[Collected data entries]
***
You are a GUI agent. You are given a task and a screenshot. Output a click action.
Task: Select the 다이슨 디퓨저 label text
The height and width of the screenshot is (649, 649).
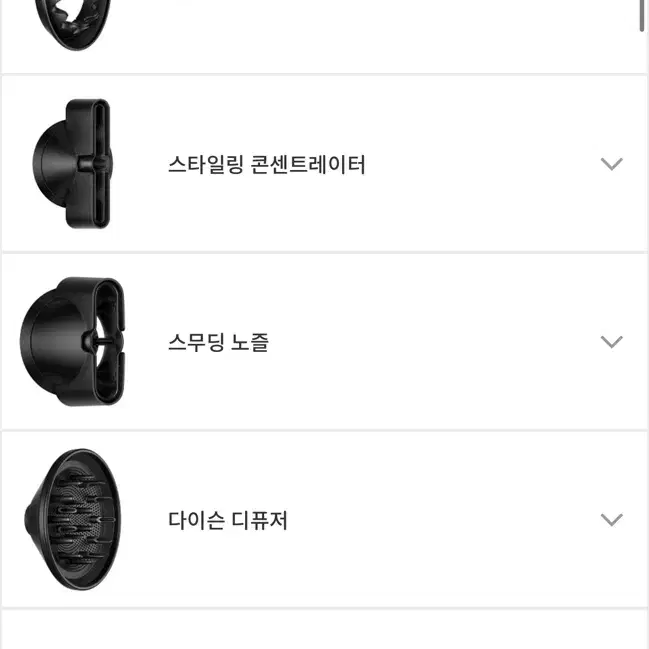click(227, 520)
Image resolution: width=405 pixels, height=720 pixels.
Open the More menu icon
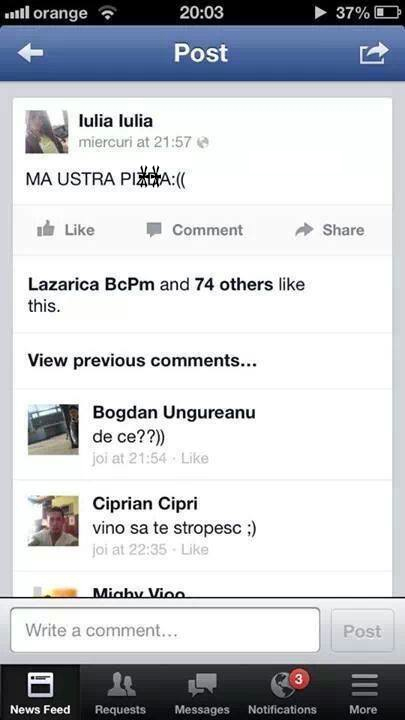tap(363, 686)
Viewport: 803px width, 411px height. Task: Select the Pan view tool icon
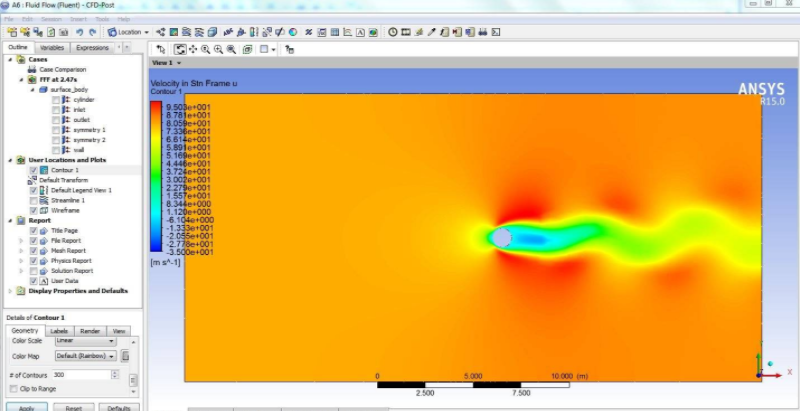pyautogui.click(x=193, y=48)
***
» **WHAT YOU WILL DO**
Could you return each entry word for word, with the images omitted?

» **REPLY**
You are a GUI agent. You are given a task and a screenshot. Output a click action.
Task: Select the 다이슨 디퓨저 label text
The height and width of the screenshot is (649, 649).
click(227, 520)
Image resolution: width=405 pixels, height=720 pixels.
Open the More menu icon
tap(363, 686)
Viewport: 803px width, 411px height. Task: Select the Pan view tool icon
pyautogui.click(x=193, y=48)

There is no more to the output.